Angst voor vervanging
In 1961 grijpt General Motors de mogelijkheden van industriële robotarmen aan voor de auto-industrie. Unimates komen in Amerika aan de lopende band te staan. Al snel staan efficiënte robots overal in fabrieken. In 1966 maakt Nokia voor het eerst robotarmen voor Scandinavië en Oost-Europa. En in 1969 volgt Kawasaki op de Aziatische markt. Europa volgt in 1970 met vele autofabrikanten. Maar Japan omarmt de nieuwe technologie pas echt. In 1981 werkten er 6.000 robots in autofabrieken in heel Japan. Dat waren er toen ter vergelijking, nog geen 400 in het Verenigd Koninkrijk. Hiermee ontstond een groot verschil in concurrentie: de robots in Japan werkten 24/7 en maakten de import van Japanse auto's een stuk voordeliger. In het Verenigd Koninkrijk waren fabrieksarbeiders destijds fel tegen de komst van robots in fabrieken, vanwege de hoge werkloosheid en angst om vervangen te worden door robots. Als echter in 1983 Unimation een fabriek opent in het Verenigd Koninkrijk, blijken de robots de Britse auto-industrie wel degelijk concurrerender te maken en banen te creëren.
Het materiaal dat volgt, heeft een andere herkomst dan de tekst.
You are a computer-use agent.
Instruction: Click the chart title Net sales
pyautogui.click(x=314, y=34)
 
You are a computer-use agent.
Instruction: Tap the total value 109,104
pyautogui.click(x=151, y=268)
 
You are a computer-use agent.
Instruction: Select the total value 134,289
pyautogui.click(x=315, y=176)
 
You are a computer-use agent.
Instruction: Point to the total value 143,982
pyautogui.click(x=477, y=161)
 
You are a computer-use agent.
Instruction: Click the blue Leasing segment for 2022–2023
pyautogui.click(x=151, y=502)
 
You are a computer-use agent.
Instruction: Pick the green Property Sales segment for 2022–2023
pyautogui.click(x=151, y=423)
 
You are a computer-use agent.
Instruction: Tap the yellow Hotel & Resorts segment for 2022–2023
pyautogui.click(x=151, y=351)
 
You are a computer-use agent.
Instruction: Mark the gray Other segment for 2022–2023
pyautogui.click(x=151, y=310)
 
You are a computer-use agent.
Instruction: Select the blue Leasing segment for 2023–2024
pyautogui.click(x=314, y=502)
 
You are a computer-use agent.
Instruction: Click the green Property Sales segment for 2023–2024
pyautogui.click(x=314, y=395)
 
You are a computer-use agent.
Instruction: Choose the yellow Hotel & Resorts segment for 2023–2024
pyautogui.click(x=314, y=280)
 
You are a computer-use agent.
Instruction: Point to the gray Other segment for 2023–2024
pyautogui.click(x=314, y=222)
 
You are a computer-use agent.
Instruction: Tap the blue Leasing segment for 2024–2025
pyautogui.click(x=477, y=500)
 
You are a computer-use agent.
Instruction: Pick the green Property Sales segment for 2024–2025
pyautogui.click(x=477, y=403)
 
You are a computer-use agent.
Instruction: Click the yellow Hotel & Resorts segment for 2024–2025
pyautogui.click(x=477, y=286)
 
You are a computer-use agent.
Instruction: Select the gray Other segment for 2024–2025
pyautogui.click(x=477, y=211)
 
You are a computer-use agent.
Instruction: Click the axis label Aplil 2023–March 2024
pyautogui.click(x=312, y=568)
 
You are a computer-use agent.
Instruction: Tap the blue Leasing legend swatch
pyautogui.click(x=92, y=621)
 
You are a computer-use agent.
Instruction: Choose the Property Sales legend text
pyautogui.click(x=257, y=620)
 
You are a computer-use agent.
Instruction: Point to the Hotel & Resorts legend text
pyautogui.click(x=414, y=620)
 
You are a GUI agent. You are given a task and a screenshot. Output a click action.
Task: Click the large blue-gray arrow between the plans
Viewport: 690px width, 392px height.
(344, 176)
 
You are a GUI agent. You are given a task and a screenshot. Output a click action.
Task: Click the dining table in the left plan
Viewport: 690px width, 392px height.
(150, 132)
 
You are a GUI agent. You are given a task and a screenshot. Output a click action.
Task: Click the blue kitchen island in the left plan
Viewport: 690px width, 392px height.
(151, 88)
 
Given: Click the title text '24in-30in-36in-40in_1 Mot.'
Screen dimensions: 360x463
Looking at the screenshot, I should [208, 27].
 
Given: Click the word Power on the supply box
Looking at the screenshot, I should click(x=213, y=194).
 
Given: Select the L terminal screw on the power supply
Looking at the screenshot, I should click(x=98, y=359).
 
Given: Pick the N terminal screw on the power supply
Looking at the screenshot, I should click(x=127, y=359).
Een mogelijke wake-up call voor ons huidige denken in de zorg? In plaats van de angst voor de overname van de zorg door onpersoonlijke robots, vullen we bij voorbaat wellicht al te veel in. Zouden robots niet juist een 'missing link' kunnen vormen in de zo hard benodigde zorgtransformatie?

Kunstmatige intelligentie
Toch zijn de robots in die jaren op de werkvloer nog grotendeels blind, doof en stom. Als ze mensen moeten helpen met ingewikkelder werk, moeten ze voor zichzelf leren denken. Ze hebben kunstmatige intelligentie nodig: software die zichzelf kan schrijven, waardoor computers van data uit hun omgeving kunnen leren. In de jaren zestig onderzoekt men al de mogelijkheden van robots met kunstmatige intelligentie. In 1972 introduceert het Stanford Onderzoeksinstituut Shakey, een mobiele robot die leert omgaan met veranderende omstandigheden in een ruimte waarbinnen hij zich beweegt. Een mijlpaal in de ontwikkeling van AI en een platform waarop toekomstige complexere algoritmen worden gebouwd. Voor de robots van nu zeer van waarde, want veel functies van de robots hebben kunstmatige intelligentie nodig om tot wasdom te komen. Denk aan navigatie, gezichts-, spraak- en emotieherkenning, of gespreksinteractie. Dit zijn noodzakelijke functies die we verwachten van robots, juist in de zorg.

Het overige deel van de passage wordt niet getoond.